> **YOUR OBJECTIVE**
Give the data again in full. Keep every line the same.

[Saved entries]
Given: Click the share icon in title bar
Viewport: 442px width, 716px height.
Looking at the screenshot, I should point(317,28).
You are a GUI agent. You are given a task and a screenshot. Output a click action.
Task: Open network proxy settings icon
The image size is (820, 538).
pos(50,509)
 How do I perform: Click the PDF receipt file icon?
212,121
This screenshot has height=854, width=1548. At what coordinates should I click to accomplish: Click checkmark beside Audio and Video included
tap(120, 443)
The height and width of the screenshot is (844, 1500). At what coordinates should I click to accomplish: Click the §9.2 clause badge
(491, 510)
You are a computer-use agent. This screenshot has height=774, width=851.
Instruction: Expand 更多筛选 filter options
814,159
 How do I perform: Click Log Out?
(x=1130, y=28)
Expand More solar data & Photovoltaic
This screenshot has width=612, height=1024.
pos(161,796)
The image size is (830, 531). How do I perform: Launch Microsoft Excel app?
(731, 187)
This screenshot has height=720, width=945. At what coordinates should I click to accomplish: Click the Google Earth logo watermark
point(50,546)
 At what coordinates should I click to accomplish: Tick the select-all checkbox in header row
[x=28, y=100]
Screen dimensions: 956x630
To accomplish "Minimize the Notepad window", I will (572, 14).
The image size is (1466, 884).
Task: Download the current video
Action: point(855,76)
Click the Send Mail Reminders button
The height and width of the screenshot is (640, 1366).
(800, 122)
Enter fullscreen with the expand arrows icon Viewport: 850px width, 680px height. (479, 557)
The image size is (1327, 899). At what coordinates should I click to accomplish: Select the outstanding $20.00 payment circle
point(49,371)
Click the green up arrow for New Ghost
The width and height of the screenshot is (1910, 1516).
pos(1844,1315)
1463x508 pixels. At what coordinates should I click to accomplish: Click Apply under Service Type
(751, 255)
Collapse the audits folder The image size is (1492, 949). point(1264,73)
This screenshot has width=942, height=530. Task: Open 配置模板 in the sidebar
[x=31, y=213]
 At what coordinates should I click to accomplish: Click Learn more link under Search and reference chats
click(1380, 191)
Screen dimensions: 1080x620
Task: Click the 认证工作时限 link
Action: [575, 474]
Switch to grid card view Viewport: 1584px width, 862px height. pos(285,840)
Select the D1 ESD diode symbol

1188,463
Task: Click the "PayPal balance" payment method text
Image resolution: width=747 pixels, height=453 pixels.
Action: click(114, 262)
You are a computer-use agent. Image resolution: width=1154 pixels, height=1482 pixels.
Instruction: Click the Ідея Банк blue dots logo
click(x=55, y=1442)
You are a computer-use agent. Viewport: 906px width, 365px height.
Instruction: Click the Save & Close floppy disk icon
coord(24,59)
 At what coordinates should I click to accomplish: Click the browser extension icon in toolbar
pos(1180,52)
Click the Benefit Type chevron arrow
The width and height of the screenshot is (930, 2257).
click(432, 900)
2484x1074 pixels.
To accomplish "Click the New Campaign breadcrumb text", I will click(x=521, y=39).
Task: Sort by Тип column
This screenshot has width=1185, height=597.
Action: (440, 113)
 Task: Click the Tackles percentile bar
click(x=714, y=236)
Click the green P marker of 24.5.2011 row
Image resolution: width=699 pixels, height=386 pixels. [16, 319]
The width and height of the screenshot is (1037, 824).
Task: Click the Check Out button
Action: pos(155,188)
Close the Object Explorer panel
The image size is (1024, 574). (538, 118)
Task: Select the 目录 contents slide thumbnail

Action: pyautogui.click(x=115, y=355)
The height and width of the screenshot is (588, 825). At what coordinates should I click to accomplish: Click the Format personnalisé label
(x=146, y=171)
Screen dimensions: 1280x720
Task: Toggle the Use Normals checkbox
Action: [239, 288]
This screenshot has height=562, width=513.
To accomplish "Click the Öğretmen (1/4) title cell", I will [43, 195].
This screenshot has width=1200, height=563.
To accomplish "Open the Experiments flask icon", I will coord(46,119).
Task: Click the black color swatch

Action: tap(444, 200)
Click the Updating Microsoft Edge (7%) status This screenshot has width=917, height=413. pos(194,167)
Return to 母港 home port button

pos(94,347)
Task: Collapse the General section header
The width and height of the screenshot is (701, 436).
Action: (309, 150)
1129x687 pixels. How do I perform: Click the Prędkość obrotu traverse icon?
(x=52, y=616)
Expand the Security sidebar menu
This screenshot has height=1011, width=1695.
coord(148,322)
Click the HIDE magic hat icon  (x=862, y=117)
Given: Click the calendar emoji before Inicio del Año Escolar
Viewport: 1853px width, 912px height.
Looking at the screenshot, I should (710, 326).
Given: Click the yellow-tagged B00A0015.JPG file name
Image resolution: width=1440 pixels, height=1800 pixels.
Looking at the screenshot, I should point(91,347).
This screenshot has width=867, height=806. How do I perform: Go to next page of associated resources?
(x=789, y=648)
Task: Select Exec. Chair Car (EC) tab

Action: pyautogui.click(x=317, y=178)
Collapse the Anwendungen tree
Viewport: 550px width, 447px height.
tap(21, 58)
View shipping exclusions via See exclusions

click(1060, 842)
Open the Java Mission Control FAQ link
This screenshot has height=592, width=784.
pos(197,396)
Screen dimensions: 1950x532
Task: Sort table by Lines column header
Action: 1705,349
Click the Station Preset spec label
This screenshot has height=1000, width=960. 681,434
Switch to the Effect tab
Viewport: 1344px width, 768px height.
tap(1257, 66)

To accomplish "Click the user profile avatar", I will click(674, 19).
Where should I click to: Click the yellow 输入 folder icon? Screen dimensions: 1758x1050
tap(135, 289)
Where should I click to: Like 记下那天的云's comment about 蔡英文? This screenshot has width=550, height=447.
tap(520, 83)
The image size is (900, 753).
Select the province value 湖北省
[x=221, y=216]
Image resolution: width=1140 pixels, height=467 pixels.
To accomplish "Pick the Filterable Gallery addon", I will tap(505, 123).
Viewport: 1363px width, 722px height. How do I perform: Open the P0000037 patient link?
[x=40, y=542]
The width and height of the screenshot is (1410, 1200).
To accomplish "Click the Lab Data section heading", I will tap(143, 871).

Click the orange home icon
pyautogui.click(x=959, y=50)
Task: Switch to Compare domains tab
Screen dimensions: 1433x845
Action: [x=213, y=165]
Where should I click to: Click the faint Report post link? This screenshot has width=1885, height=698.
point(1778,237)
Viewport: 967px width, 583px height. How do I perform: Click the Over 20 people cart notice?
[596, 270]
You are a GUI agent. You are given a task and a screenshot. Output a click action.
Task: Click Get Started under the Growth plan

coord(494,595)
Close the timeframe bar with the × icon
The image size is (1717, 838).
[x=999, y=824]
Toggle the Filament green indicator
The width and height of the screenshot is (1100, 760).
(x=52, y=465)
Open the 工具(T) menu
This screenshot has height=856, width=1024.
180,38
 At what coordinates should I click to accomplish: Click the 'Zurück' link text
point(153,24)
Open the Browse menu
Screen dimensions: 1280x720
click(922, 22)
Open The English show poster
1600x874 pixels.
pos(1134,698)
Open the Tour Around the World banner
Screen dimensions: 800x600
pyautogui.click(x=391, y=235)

> **RESULT OF THIS EXERCISE**
Given: Click the share icon in title bar
Viewport: 442px width, 716px height.
Looking at the screenshot, I should point(317,28).
You are a GUI agent. You are given a task and a screenshot. Output a click action.
Task: Open network proxy settings icon
The image size is (820, 538).
pos(50,509)
 How do I perform: Click the PDF receipt file icon?
212,121
This screenshot has height=854, width=1548. At what coordinates should I click to accomplish: Click checkmark beside Audio and Video included
tap(120, 443)
The height and width of the screenshot is (844, 1500). At what coordinates should I click to accomplish: Click the §9.2 clause badge
(491, 510)
You are a computer-use agent. This screenshot has height=774, width=851.
Instruction: Expand 更多筛选 filter options
814,159
 How do I perform: Click Log Out?
(x=1130, y=28)
Expand More solar data & Photovoltaic
This screenshot has width=612, height=1024.
pos(161,796)
The image size is (830, 531). How do I perform: Launch Microsoft Excel app?
(731, 187)
This screenshot has height=720, width=945. At what coordinates should I click to accomplish: Click the Google Earth logo watermark
point(50,546)
 At what coordinates should I click to accomplish: Tick the select-all checkbox in header row
[x=28, y=100]
Screen dimensions: 956x630
To accomplish "Minimize the Notepad window", I will (572, 14).
The image size is (1466, 884).
Task: Download the current video
Action: point(855,76)
Click the Send Mail Reminders button
The height and width of the screenshot is (640, 1366).
(800, 122)
Enter fullscreen with the expand arrows icon Viewport: 850px width, 680px height. (479, 557)
The image size is (1327, 899). At what coordinates should I click to accomplish: Select the outstanding $20.00 payment circle
point(49,371)
Click the green up arrow for New Ghost
The width and height of the screenshot is (1910, 1516).
pos(1844,1315)
1463x508 pixels. At what coordinates should I click to accomplish: Click Apply under Service Type
(751, 255)
Collapse the audits folder The image size is (1492, 949). point(1264,73)
This screenshot has width=942, height=530. Task: Open 配置模板 in the sidebar
[x=31, y=213]
 At what coordinates should I click to accomplish: Click Learn more link under Search and reference chats
click(1380, 191)
Screen dimensions: 1080x620
Task: Click the 认证工作时限 link
Action: [575, 474]
Switch to grid card view Viewport: 1584px width, 862px height. pos(285,840)
Select the D1 ESD diode symbol

1188,463
Task: Click the "PayPal balance" payment method text
Image resolution: width=747 pixels, height=453 pixels.
Action: click(114, 262)
You are a computer-use agent. Image resolution: width=1154 pixels, height=1482 pixels.
Instruction: Click the Ідея Банк blue dots logo
click(x=55, y=1442)
You are a computer-use agent. Viewport: 906px width, 365px height.
Instruction: Click the Save & Close floppy disk icon
coord(24,59)
 At what coordinates should I click to accomplish: Click the browser extension icon in toolbar
pos(1180,52)
Click the Benefit Type chevron arrow
The width and height of the screenshot is (930, 2257).
click(432, 900)
2484x1074 pixels.
To accomplish "Click the New Campaign breadcrumb text", I will click(x=521, y=39).
Task: Sort by Тип column
This screenshot has width=1185, height=597.
Action: (440, 113)
 Task: Click the Tackles percentile bar
click(x=714, y=236)
Click the green P marker of 24.5.2011 row
Image resolution: width=699 pixels, height=386 pixels. [16, 319]
The width and height of the screenshot is (1037, 824).
Task: Click the Check Out button
Action: pos(155,188)
Close the Object Explorer panel
The image size is (1024, 574). (538, 118)
Task: Select the 目录 contents slide thumbnail

Action: pyautogui.click(x=115, y=355)
The height and width of the screenshot is (588, 825). At what coordinates should I click to accomplish: Click the Format personnalisé label
(x=146, y=171)
Screen dimensions: 1280x720
Task: Toggle the Use Normals checkbox
Action: [239, 288]
This screenshot has height=562, width=513.
To accomplish "Click the Öğretmen (1/4) title cell", I will [43, 195].
This screenshot has width=1200, height=563.
To accomplish "Open the Experiments flask icon", I will coord(46,119).
Task: Click the black color swatch

Action: tap(444, 200)
Click the Updating Microsoft Edge (7%) status This screenshot has width=917, height=413. pos(194,167)
Return to 母港 home port button

pos(94,347)
Task: Collapse the General section header
The width and height of the screenshot is (701, 436).
Action: (309, 150)
1129x687 pixels. How do I perform: Click the Prędkość obrotu traverse icon?
(x=52, y=616)
Expand the Security sidebar menu
This screenshot has height=1011, width=1695.
coord(148,322)
Click the HIDE magic hat icon  (x=862, y=117)
Given: Click the calendar emoji before Inicio del Año Escolar
Viewport: 1853px width, 912px height.
Looking at the screenshot, I should (710, 326).
Given: Click the yellow-tagged B00A0015.JPG file name
Image resolution: width=1440 pixels, height=1800 pixels.
Looking at the screenshot, I should point(91,347).
This screenshot has width=867, height=806. How do I perform: Go to next page of associated resources?
(x=789, y=648)
Task: Select Exec. Chair Car (EC) tab

Action: pyautogui.click(x=317, y=178)
Collapse the Anwendungen tree
Viewport: 550px width, 447px height.
tap(21, 58)
View shipping exclusions via See exclusions

click(1060, 842)
Open the Java Mission Control FAQ link
This screenshot has height=592, width=784.
pos(197,396)
Screen dimensions: 1950x532
Task: Sort table by Lines column header
Action: 1705,349
Click the Station Preset spec label
This screenshot has height=1000, width=960. 681,434
Switch to the Effect tab
Viewport: 1344px width, 768px height.
tap(1257, 66)

To accomplish "Click the user profile avatar", I will click(674, 19).
Where should I click to: Click the yellow 输入 folder icon? Screen dimensions: 1758x1050
tap(135, 289)
Where should I click to: Like 记下那天的云's comment about 蔡英文? This screenshot has width=550, height=447.
tap(520, 83)
The image size is (900, 753).
Select the province value 湖北省
[x=221, y=216]
Image resolution: width=1140 pixels, height=467 pixels.
To accomplish "Pick the Filterable Gallery addon", I will tap(505, 123).
Viewport: 1363px width, 722px height. How do I perform: Open the P0000037 patient link?
[x=40, y=542]
The width and height of the screenshot is (1410, 1200).
To accomplish "Click the Lab Data section heading", I will tap(143, 871).

Click the orange home icon
pyautogui.click(x=959, y=50)
Task: Switch to Compare domains tab
Screen dimensions: 1433x845
Action: [x=213, y=165]
Where should I click to: Click the faint Report post link? This screenshot has width=1885, height=698.
point(1778,237)
Viewport: 967px width, 583px height. How do I perform: Click the Over 20 people cart notice?
[596, 270]
You are a GUI agent. You are given a task and a screenshot. Output a click action.
Task: Click Get Started under the Growth plan

coord(494,595)
Close the timeframe bar with the × icon
The image size is (1717, 838).
[x=999, y=824]
Toggle the Filament green indicator
The width and height of the screenshot is (1100, 760).
(x=52, y=465)
Open the 工具(T) menu
This screenshot has height=856, width=1024.
180,38
 At what coordinates should I click to accomplish: Click the 'Zurück' link text
point(153,24)
Open the Browse menu
Screen dimensions: 1280x720
click(922, 22)
Open The English show poster
1600x874 pixels.
pos(1134,698)
Open the Tour Around the World banner
Screen dimensions: 800x600
pyautogui.click(x=391, y=235)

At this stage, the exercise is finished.